→ WHAT TO DO: Rewrite the records below, changing each "Image resolution" to "Screen resolution" and keeping everything else as it is.

[Records pointing to text and elements]
⁂

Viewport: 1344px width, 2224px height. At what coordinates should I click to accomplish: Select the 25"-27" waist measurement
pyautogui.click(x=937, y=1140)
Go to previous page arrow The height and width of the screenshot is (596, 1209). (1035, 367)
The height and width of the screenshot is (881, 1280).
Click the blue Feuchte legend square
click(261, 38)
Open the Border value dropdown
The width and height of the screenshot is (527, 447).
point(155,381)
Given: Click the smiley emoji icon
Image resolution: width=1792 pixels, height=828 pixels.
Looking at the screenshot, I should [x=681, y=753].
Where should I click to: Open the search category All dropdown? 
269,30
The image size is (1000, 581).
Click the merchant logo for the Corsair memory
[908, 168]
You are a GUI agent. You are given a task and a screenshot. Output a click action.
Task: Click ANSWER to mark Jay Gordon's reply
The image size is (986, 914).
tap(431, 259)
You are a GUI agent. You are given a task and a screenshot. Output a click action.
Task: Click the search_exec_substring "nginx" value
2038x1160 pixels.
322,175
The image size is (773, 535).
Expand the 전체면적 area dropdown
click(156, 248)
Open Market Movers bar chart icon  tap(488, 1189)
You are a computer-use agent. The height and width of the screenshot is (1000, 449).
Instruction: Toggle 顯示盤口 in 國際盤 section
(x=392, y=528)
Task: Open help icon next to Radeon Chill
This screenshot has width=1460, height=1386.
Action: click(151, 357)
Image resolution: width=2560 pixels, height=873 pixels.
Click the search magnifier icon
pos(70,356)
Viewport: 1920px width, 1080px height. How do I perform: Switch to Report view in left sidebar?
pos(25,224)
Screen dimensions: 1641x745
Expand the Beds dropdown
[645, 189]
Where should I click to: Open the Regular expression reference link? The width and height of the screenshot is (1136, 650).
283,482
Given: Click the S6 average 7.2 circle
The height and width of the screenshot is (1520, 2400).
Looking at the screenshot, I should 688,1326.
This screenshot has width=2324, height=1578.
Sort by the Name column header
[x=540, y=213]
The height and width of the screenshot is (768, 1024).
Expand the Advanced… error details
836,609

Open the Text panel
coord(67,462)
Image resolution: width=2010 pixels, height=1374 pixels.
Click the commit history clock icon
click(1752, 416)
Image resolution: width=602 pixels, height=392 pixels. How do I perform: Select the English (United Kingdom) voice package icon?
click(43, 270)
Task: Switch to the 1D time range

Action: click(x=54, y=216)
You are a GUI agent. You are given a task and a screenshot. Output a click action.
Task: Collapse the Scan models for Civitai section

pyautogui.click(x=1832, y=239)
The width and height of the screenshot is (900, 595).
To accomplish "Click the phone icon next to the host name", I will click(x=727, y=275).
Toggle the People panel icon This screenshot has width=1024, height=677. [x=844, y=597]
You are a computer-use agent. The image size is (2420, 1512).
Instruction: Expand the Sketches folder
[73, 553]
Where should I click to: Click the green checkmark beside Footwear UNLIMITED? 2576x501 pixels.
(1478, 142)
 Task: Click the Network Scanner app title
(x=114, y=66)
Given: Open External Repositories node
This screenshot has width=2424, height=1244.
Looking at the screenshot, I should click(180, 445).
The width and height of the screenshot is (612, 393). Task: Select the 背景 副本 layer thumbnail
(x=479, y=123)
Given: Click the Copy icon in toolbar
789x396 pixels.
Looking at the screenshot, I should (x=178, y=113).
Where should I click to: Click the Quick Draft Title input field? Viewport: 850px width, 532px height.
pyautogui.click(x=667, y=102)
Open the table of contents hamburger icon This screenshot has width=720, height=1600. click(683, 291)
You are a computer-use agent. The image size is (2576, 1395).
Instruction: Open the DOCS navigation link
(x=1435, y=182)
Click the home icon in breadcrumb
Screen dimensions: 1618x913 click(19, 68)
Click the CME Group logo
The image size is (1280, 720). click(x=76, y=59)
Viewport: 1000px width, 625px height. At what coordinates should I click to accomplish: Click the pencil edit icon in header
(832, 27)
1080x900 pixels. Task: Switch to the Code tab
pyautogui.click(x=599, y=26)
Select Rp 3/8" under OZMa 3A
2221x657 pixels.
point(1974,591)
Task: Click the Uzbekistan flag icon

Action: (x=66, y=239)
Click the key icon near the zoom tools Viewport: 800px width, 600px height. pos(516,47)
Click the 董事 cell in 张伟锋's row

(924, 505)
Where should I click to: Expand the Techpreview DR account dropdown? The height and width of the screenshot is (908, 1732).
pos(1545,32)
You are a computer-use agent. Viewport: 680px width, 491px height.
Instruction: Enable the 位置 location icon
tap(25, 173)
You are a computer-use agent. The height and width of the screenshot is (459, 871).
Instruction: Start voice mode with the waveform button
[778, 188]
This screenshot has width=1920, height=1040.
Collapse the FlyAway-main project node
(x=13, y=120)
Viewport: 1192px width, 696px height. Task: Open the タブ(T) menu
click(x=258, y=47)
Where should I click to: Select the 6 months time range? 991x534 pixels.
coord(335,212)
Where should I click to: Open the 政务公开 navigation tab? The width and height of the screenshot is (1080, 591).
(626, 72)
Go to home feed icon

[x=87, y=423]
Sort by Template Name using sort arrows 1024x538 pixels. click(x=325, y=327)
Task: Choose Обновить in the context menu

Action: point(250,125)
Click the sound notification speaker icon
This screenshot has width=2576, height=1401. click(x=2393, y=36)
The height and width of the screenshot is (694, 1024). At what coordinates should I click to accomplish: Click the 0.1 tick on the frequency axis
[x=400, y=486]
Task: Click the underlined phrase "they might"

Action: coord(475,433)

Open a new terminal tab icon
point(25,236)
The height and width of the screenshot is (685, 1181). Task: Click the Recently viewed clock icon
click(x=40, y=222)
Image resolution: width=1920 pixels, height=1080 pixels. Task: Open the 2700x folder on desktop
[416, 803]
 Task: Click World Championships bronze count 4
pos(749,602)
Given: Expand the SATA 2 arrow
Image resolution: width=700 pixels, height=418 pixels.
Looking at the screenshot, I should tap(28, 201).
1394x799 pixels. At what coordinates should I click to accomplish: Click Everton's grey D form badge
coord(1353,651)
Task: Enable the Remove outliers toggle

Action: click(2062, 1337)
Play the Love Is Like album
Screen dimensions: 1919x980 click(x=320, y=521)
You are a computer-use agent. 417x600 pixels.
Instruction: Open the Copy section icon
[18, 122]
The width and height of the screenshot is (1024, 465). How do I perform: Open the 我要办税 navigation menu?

⁂

→ TASK SOLUTION:
Viewport: 1344px width, 2224px height. At what coordinates should I click to accomplish: Select the 25"-27" waist measurement
pyautogui.click(x=937, y=1140)
Go to previous page arrow The height and width of the screenshot is (596, 1209). (1035, 367)
The height and width of the screenshot is (881, 1280).
Click the blue Feuchte legend square
click(261, 38)
Open the Border value dropdown
The width and height of the screenshot is (527, 447).
point(155,381)
Given: Click the smiley emoji icon
Screen resolution: width=1792 pixels, height=828 pixels.
Looking at the screenshot, I should [x=681, y=753].
Where should I click to: Open the search category All dropdown? 
269,30
The image size is (1000, 581).
Click the merchant logo for the Corsair memory
[908, 168]
You are a GUI agent. You are given a task and a screenshot. Output a click action.
Task: Click ANSWER to mark Jay Gordon's reply
The image size is (986, 914).
tap(431, 259)
You are a GUI agent. You are given a task and a screenshot. Output a click action.
Task: Click the search_exec_substring "nginx" value
2038x1160 pixels.
322,175
The image size is (773, 535).
Expand the 전체면적 area dropdown
click(156, 248)
Open Market Movers bar chart icon  tap(488, 1189)
You are a computer-use agent. The height and width of the screenshot is (1000, 449).
Instruction: Toggle 顯示盤口 in 國際盤 section
(x=392, y=528)
Task: Open help icon next to Radeon Chill
This screenshot has width=1460, height=1386.
Action: click(151, 357)
Screen resolution: width=2560 pixels, height=873 pixels.
Click the search magnifier icon
pos(70,356)
Viewport: 1920px width, 1080px height. How do I perform: Switch to Report view in left sidebar?
pos(25,224)
Screen dimensions: 1641x745
Expand the Beds dropdown
[645, 189]
Where should I click to: Open the Regular expression reference link? The width and height of the screenshot is (1136, 650).
283,482
Given: Click the S6 average 7.2 circle
The height and width of the screenshot is (1520, 2400).
Looking at the screenshot, I should 688,1326.
This screenshot has width=2324, height=1578.
Sort by the Name column header
[x=540, y=213]
The height and width of the screenshot is (768, 1024).
Expand the Advanced… error details
836,609

Open the Text panel
coord(67,462)
Screen resolution: width=2010 pixels, height=1374 pixels.
Click the commit history clock icon
click(1752, 416)
Screen resolution: width=602 pixels, height=392 pixels. How do I perform: Select the English (United Kingdom) voice package icon?
click(43, 270)
Task: Switch to the 1D time range

Action: click(x=54, y=216)
You are a GUI agent. You are given a task and a screenshot. Output a click action.
Task: Collapse the Scan models for Civitai section

pyautogui.click(x=1832, y=239)
The width and height of the screenshot is (900, 595).
To accomplish "Click the phone icon next to the host name", I will click(x=727, y=275).
Toggle the People panel icon This screenshot has width=1024, height=677. [x=844, y=597]
You are a computer-use agent. The image size is (2420, 1512).
Instruction: Expand the Sketches folder
[73, 553]
Where should I click to: Click the green checkmark beside Footwear UNLIMITED? 2576x501 pixels.
(1478, 142)
 Task: Click the Network Scanner app title
(x=114, y=66)
Given: Open External Repositories node
This screenshot has width=2424, height=1244.
Looking at the screenshot, I should click(180, 445).
The width and height of the screenshot is (612, 393). Task: Select the 背景 副本 layer thumbnail
(x=479, y=123)
Given: Click the Copy icon in toolbar
789x396 pixels.
Looking at the screenshot, I should (x=178, y=113).
Where should I click to: Click the Quick Draft Title input field? Viewport: 850px width, 532px height.
pyautogui.click(x=667, y=102)
Open the table of contents hamburger icon This screenshot has width=720, height=1600. click(683, 291)
You are a computer-use agent. The image size is (2576, 1395).
Instruction: Open the DOCS navigation link
(x=1435, y=182)
Click the home icon in breadcrumb
Screen dimensions: 1618x913 click(19, 68)
Click the CME Group logo
The image size is (1280, 720). click(x=76, y=59)
Viewport: 1000px width, 625px height. At what coordinates should I click to accomplish: Click the pencil edit icon in header
(832, 27)
1080x900 pixels. Task: Switch to the Code tab
pyautogui.click(x=599, y=26)
Select Rp 3/8" under OZMa 3A
2221x657 pixels.
point(1974,591)
Task: Click the Uzbekistan flag icon

Action: (x=66, y=239)
Click the key icon near the zoom tools Viewport: 800px width, 600px height. pos(516,47)
Click the 董事 cell in 张伟锋's row

(924, 505)
Where should I click to: Expand the Techpreview DR account dropdown? The height and width of the screenshot is (908, 1732).
pos(1545,32)
You are a computer-use agent. Viewport: 680px width, 491px height.
Instruction: Enable the 位置 location icon
tap(25, 173)
You are a computer-use agent. The height and width of the screenshot is (459, 871).
Instruction: Start voice mode with the waveform button
[778, 188]
This screenshot has width=1920, height=1040.
Collapse the FlyAway-main project node
(x=13, y=120)
Viewport: 1192px width, 696px height. Task: Open the タブ(T) menu
click(x=258, y=47)
Where should I click to: Select the 6 months time range? 991x534 pixels.
coord(335,212)
Where should I click to: Open the 政务公开 navigation tab? The width and height of the screenshot is (1080, 591).
(626, 72)
Go to home feed icon

[x=87, y=423]
Sort by Template Name using sort arrows 1024x538 pixels. click(x=325, y=327)
Task: Choose Обновить in the context menu

Action: point(250,125)
Click the sound notification speaker icon
This screenshot has width=2576, height=1401. click(x=2393, y=36)
The height and width of the screenshot is (694, 1024). At what coordinates should I click to accomplish: Click the 0.1 tick on the frequency axis
[x=400, y=486]
Task: Click the underlined phrase "they might"

Action: coord(475,433)

Open a new terminal tab icon
point(25,236)
The height and width of the screenshot is (685, 1181). Task: Click the Recently viewed clock icon
click(x=40, y=222)
Screen resolution: width=1920 pixels, height=1080 pixels. Task: Open the 2700x folder on desktop
[416, 803]
 Task: Click World Championships bronze count 4
pos(749,602)
Given: Expand the SATA 2 arrow
Screen resolution: width=700 pixels, height=418 pixels.
Looking at the screenshot, I should tap(28, 201).
1394x799 pixels. At what coordinates should I click to accomplish: Click Everton's grey D form badge
coord(1353,651)
Task: Enable the Remove outliers toggle

Action: click(2062, 1337)
Play the Love Is Like album
Screen dimensions: 1919x980 click(x=320, y=521)
You are a computer-use agent. 417x600 pixels.
Instruction: Open the Copy section icon
[18, 122]
The width and height of the screenshot is (1024, 465). How do I perform: Open the 我要办税 navigation menu?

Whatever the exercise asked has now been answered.